Or inject attributes directly by hard coding . such as :

class Goo: pass
goo1 = Goo()
goo1.i = 20
print(goo1.i)

adopt MethodType You can directly inject expressions into objects as methods . such as :

goo1 = Goo()
# Keep the first parameter as the method receiver .
def method_(this): print(this.i)
# lambda The expression also needs to keep the first parameter as the method receiver 
lambda_ = lambda this: print(this.i)
goo1.invocable = MethodType(lambda_, goo1)
goo1.invocable()

It's not difficult to understand. , If the method is injected directly into Goo Within type , Then the method will be used as a class method . here , Of expression this Will refer to cls Instead of self.

Access interceptor

Python Object built in __getattr__() ,__getattribute__() and __setattr__() Three magic functions :

  1. When accessing Undefined property or method when , This behavior will be __getattr__() Method intercept .
  2. Whether the accessed property or method is defined or not , The behavior will always be targeted __getattribute__() Method intercept . stay __getattribute__() and __getattr__() Occasions that have been rewritten at the same time , Call the former first . The current one throws AttributeError when , Try the latter again .
  3. When injecting properties or methods into a program , The behavior is always by the object __setattr__() Method intercept .
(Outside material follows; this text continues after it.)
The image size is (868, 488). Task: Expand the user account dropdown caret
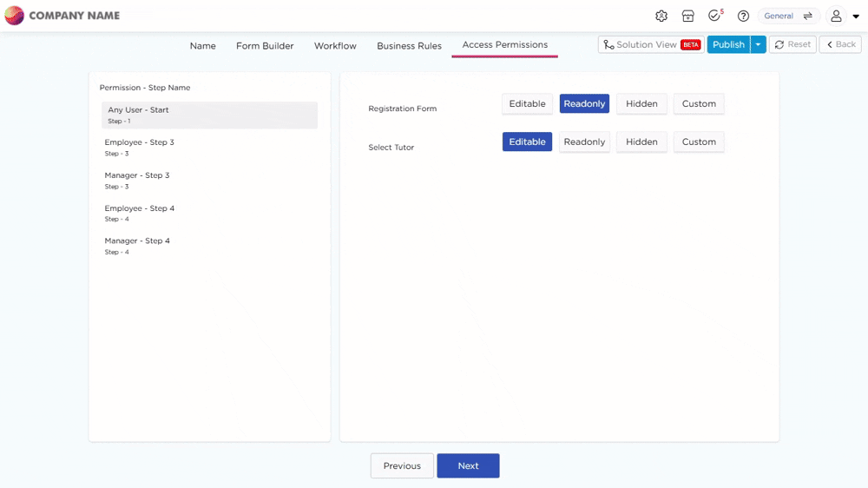(856, 16)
Through the rational use of these three magic functions , We can create a safe , Dynamic objects that can be safely accessed . Here is a simple example :

class Foo:
def __init__(self):
self.v_ = 10
def __getattribute__(self, item):
try:
v = object.__getattribute__(self, item)
except AttributeError:
return None
return v
foo = Foo()
foo.a = 100
print(foo.a) # 100
print(foo.b) # None

Based on this implementation , When accessing undefined attributes ,Foo The instance will return None Instead of throwing AttributeError.

Decorator mode

Functions can be defined inside functions , And the function itself can also return the function . Decorator pattern is to realize aspect oriented programming Aspect Oriented Programming ( AOP ) One of the effective means .

Python The decorator itself is a function . Here is a simple example :

def before(ff):
print("before")
return ff
@before
def f(): print("f")
f() # before, f

function f() By before() Function modification . When calling f() Function time , This function will be passed into before() Internal function . according to before The logic of , It will perform some pre operations first , Then the intercepted operation ff ( The decorated function f ) Return and execute , So as to realize the pre operation , such as , Insert unified logging logic here .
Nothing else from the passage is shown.